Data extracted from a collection
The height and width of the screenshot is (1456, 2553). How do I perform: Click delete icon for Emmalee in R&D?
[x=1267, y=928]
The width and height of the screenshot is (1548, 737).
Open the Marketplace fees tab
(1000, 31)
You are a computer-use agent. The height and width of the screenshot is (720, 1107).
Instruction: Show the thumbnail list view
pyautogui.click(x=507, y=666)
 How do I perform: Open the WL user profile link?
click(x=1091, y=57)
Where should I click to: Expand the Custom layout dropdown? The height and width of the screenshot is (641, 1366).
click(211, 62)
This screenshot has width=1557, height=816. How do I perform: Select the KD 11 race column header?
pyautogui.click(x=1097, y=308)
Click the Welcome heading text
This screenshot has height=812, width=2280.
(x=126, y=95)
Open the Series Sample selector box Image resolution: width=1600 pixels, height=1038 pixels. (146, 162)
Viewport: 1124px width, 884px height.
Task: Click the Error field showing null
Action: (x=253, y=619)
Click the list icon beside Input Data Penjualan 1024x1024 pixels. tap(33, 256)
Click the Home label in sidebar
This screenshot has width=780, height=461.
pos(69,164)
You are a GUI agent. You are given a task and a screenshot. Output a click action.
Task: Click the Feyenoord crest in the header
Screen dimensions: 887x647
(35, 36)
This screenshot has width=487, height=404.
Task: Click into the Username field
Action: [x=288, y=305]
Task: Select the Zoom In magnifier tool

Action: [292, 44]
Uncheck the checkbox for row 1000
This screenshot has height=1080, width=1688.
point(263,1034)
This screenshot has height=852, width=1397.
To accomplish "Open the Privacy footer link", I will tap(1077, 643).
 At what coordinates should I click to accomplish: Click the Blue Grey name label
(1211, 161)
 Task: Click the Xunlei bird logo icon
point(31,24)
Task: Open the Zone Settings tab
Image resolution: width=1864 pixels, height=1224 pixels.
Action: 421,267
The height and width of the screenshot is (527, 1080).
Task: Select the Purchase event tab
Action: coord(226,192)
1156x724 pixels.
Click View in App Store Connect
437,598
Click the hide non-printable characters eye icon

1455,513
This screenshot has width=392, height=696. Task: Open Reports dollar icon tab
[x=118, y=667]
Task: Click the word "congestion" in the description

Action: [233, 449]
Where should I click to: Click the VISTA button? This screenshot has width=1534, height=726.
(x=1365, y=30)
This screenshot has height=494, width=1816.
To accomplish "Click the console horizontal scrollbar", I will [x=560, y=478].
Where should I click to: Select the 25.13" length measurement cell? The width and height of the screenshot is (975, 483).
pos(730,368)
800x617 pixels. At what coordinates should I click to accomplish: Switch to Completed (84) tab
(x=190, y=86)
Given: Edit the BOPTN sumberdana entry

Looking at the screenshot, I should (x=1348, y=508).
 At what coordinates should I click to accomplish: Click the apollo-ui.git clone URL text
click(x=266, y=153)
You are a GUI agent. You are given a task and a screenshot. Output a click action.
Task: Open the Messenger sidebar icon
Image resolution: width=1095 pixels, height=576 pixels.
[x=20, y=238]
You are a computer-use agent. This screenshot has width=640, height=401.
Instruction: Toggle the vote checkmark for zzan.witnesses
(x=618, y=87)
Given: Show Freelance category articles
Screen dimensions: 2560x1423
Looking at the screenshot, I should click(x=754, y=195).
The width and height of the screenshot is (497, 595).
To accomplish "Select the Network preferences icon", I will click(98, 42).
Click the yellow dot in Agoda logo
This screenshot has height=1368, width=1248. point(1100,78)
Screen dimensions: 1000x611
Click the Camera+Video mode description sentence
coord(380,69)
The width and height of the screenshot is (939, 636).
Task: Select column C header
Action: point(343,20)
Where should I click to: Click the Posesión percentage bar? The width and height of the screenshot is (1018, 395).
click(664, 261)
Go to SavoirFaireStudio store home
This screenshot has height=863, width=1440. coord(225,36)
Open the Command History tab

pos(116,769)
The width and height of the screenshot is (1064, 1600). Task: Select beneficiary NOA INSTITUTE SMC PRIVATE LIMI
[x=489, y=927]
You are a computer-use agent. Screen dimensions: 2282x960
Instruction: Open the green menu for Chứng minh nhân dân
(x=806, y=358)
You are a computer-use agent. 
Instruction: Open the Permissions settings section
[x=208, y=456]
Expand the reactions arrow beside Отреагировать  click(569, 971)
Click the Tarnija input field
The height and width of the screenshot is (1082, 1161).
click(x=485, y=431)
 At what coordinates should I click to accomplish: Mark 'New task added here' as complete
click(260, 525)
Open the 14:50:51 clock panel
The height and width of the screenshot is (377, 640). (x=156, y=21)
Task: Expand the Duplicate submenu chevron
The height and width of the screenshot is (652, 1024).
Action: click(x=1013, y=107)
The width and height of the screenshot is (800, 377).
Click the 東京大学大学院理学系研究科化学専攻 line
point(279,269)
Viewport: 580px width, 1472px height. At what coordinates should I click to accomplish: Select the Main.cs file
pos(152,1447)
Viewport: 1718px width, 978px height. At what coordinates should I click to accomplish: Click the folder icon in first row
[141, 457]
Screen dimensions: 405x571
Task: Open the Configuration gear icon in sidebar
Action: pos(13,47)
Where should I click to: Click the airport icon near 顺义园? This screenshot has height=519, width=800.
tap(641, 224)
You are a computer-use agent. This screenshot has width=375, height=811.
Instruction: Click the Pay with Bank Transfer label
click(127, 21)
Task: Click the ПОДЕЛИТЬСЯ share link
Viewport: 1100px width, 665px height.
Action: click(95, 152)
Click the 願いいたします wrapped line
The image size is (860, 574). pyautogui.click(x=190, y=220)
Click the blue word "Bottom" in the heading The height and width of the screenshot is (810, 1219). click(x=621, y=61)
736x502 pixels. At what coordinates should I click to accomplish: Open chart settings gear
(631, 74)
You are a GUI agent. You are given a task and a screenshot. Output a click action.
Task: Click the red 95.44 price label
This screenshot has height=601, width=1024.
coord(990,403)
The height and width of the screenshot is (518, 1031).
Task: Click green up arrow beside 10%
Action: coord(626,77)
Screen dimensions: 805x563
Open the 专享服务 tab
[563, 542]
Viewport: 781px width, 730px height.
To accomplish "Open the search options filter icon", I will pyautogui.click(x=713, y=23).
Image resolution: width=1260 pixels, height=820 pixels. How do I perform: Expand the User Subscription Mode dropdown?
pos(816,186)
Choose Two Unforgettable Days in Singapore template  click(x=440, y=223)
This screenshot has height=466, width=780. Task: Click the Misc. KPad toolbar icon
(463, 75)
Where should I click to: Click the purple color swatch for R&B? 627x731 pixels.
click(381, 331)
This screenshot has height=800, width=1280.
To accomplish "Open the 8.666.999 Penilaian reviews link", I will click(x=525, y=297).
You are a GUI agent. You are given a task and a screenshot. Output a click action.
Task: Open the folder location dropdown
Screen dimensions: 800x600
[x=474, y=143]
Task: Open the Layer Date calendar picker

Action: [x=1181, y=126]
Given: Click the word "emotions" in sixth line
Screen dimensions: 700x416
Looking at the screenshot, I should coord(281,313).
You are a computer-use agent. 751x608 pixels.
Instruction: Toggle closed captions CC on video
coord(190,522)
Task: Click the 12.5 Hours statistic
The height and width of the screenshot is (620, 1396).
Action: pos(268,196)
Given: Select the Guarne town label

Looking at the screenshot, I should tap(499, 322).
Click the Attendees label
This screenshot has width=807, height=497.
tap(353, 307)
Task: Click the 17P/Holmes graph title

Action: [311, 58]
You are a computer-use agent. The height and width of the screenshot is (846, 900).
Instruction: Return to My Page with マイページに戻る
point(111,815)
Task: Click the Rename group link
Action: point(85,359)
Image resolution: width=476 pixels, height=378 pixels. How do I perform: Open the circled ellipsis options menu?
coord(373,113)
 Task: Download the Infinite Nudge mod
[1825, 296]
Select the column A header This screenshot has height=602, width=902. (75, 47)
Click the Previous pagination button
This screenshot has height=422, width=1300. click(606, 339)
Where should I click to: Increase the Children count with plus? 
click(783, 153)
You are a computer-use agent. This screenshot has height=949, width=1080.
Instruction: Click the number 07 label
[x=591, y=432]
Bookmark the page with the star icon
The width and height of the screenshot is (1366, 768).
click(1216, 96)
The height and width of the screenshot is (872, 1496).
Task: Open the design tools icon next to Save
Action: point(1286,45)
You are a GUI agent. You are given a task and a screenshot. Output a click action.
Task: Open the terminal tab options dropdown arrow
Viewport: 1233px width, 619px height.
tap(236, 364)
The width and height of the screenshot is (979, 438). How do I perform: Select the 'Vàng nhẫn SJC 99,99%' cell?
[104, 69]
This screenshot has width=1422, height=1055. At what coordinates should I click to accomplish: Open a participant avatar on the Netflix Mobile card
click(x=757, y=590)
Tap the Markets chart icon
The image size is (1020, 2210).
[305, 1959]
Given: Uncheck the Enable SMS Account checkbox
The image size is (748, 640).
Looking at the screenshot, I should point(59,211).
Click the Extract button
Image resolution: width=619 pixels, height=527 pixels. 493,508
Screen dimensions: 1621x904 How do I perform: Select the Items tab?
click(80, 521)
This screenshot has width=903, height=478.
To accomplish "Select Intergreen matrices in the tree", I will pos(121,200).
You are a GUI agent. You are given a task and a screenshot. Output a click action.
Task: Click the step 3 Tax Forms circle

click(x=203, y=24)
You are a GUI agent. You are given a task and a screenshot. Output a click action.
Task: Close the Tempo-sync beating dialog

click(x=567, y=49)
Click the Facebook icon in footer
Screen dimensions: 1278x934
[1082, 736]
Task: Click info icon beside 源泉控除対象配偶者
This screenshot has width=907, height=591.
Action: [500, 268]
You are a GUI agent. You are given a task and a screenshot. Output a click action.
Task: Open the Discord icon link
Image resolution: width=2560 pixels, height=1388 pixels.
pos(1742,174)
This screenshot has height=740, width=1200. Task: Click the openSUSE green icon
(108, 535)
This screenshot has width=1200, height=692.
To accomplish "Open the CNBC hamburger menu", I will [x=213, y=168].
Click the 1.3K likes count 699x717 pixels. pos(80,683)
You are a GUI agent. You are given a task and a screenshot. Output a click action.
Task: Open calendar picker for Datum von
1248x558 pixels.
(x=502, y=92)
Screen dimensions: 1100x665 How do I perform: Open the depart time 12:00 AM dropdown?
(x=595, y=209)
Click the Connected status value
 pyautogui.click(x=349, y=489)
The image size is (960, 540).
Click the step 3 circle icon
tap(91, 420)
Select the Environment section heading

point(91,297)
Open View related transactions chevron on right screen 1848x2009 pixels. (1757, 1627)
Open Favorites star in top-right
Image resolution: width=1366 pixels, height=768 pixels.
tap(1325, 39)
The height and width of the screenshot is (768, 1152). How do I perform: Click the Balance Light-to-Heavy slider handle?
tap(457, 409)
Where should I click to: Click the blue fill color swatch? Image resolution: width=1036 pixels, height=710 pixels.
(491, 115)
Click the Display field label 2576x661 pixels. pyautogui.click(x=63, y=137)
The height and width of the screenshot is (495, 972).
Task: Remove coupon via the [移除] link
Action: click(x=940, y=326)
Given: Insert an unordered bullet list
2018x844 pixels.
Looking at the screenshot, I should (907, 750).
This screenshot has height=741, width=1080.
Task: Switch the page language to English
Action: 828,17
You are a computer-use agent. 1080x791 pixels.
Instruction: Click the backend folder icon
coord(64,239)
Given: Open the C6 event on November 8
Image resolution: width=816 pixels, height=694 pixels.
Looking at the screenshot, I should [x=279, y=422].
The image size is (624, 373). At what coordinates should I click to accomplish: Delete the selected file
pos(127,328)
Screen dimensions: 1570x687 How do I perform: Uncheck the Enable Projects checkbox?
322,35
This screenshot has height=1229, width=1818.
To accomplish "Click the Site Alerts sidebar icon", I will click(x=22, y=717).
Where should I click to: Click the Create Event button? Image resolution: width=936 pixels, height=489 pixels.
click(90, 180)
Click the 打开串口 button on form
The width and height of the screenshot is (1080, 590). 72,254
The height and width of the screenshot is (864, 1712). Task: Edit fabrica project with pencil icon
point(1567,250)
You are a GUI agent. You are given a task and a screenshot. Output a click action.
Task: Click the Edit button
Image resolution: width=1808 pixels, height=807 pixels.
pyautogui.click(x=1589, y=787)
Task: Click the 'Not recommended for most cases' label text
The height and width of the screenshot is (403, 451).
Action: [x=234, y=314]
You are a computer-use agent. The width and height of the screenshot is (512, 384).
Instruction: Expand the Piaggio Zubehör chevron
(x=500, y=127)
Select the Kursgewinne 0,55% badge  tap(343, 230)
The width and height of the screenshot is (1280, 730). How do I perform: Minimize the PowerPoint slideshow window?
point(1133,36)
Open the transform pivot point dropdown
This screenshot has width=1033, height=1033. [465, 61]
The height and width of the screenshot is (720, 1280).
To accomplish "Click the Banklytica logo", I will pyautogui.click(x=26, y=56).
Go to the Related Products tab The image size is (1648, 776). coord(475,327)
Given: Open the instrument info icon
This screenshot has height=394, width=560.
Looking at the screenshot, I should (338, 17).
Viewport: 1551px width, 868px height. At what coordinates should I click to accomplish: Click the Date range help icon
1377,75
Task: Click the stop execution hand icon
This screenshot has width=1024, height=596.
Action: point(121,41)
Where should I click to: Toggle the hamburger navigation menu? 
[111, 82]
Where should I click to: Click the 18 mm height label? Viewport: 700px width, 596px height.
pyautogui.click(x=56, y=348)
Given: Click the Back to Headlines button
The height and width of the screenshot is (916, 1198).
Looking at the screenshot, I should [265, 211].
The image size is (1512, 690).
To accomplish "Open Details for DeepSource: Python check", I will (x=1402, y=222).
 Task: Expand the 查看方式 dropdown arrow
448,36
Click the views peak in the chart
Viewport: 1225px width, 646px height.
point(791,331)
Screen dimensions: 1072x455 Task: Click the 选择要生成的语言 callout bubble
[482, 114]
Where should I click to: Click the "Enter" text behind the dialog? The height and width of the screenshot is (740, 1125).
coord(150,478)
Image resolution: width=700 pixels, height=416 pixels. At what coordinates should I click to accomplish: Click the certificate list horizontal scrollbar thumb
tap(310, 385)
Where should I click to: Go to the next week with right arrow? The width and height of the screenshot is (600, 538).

→ Work instructions
The word "footer" may appear in several lines of the data; copy every line where it does.

→ Result of the task
To accomplish "Open the Privacy footer link", I will tap(1077, 643).
Click the Facebook icon in footer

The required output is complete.